** Work request **
Below are entries; write every one of them out again exactly.

Dataset entries:
━━━━━━━━━━━━━━━━
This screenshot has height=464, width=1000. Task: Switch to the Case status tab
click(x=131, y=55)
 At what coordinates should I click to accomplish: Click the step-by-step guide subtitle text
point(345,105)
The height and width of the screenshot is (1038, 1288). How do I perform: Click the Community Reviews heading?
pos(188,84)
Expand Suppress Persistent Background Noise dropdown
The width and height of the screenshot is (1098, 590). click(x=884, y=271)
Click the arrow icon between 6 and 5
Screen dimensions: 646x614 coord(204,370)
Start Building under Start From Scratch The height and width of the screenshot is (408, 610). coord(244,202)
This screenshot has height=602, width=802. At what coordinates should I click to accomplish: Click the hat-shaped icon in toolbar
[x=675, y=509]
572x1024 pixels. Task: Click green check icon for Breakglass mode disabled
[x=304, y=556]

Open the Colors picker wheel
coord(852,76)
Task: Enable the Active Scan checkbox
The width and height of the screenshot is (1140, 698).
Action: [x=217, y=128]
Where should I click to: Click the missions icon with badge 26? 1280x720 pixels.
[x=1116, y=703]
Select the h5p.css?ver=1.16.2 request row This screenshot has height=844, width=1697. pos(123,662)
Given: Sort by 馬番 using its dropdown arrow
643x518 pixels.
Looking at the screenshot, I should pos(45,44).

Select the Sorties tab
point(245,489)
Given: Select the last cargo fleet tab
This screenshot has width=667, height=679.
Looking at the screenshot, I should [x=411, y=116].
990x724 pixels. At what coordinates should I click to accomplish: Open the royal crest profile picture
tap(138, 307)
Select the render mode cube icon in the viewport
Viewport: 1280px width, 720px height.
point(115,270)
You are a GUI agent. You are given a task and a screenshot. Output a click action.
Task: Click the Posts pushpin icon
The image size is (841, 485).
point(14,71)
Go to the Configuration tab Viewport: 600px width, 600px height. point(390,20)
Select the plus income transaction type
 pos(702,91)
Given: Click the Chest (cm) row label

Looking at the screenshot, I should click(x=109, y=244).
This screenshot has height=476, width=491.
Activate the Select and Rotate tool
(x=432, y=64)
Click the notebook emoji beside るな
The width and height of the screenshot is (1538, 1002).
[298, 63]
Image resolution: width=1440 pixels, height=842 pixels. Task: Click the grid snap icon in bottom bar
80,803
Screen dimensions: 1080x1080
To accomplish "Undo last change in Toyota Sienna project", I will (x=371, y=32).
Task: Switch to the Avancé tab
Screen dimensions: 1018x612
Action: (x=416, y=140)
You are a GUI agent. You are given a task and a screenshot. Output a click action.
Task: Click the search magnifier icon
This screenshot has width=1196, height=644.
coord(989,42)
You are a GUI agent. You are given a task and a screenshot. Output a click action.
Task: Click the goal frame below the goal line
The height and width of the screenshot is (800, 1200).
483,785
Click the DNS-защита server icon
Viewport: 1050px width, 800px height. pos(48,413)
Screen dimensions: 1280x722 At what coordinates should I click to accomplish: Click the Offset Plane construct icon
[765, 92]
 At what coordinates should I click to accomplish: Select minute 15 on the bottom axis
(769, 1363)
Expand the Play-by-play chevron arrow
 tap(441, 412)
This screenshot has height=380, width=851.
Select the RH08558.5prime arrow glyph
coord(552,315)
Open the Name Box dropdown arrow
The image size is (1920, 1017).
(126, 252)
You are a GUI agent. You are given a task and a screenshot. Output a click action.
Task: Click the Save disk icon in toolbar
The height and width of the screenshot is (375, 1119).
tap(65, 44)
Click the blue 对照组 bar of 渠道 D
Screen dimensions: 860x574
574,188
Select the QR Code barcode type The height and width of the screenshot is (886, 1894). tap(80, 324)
━━━━━━━━━━━━━━━━
** Result below **
This screenshot has height=464, width=1000. Task: Switch to the Case status tab
click(x=131, y=55)
 At what coordinates should I click to accomplish: Click the step-by-step guide subtitle text
point(345,105)
The height and width of the screenshot is (1038, 1288). How do I perform: Click the Community Reviews heading?
pos(188,84)
Expand Suppress Persistent Background Noise dropdown
The width and height of the screenshot is (1098, 590). click(x=884, y=271)
Click the arrow icon between 6 and 5
Screen dimensions: 646x614 coord(204,370)
Start Building under Start From Scratch The height and width of the screenshot is (408, 610). coord(244,202)
This screenshot has height=602, width=802. At what coordinates should I click to accomplish: Click the hat-shaped icon in toolbar
[x=675, y=509]
572x1024 pixels. Task: Click green check icon for Breakglass mode disabled
[x=304, y=556]

Open the Colors picker wheel
coord(852,76)
Task: Enable the Active Scan checkbox
The width and height of the screenshot is (1140, 698).
Action: [x=217, y=128]
Where should I click to: Click the missions icon with badge 26? 1280x720 pixels.
[x=1116, y=703]
Select the h5p.css?ver=1.16.2 request row This screenshot has height=844, width=1697. pos(123,662)
Given: Sort by 馬番 using its dropdown arrow
643x518 pixels.
Looking at the screenshot, I should pos(45,44).

Select the Sorties tab
point(245,489)
Given: Select the last cargo fleet tab
This screenshot has width=667, height=679.
Looking at the screenshot, I should [x=411, y=116].
990x724 pixels. At what coordinates should I click to accomplish: Open the royal crest profile picture
tap(138, 307)
Select the render mode cube icon in the viewport
Viewport: 1280px width, 720px height.
point(115,270)
You are a GUI agent. You are given a task and a screenshot. Output a click action.
Task: Click the Posts pushpin icon
The image size is (841, 485).
point(14,71)
Go to the Configuration tab Viewport: 600px width, 600px height. point(390,20)
Select the plus income transaction type
 pos(702,91)
Given: Click the Chest (cm) row label

Looking at the screenshot, I should click(x=109, y=244).
This screenshot has height=476, width=491.
Activate the Select and Rotate tool
(x=432, y=64)
Click the notebook emoji beside るな
The width and height of the screenshot is (1538, 1002).
[298, 63]
Image resolution: width=1440 pixels, height=842 pixels. Task: Click the grid snap icon in bottom bar
80,803
Screen dimensions: 1080x1080
To accomplish "Undo last change in Toyota Sienna project", I will (x=371, y=32).
Task: Switch to the Avancé tab
Screen dimensions: 1018x612
Action: (x=416, y=140)
You are a GUI agent. You are given a task and a screenshot. Output a click action.
Task: Click the search magnifier icon
This screenshot has width=1196, height=644.
coord(989,42)
You are a GUI agent. You are given a task and a screenshot. Output a click action.
Task: Click the goal frame below the goal line
The height and width of the screenshot is (800, 1200).
483,785
Click the DNS-защита server icon
Viewport: 1050px width, 800px height. pos(48,413)
Screen dimensions: 1280x722 At what coordinates should I click to accomplish: Click the Offset Plane construct icon
[765, 92]
 At what coordinates should I click to accomplish: Select minute 15 on the bottom axis
(769, 1363)
Expand the Play-by-play chevron arrow
 tap(441, 412)
This screenshot has height=380, width=851.
Select the RH08558.5prime arrow glyph
coord(552,315)
Open the Name Box dropdown arrow
The image size is (1920, 1017).
(126, 252)
You are a GUI agent. You are given a task and a screenshot. Output a click action.
Task: Click the Save disk icon in toolbar
The height and width of the screenshot is (375, 1119).
tap(65, 44)
Click the blue 对照组 bar of 渠道 D
Screen dimensions: 860x574
574,188
Select the QR Code barcode type The height and width of the screenshot is (886, 1894). tap(80, 324)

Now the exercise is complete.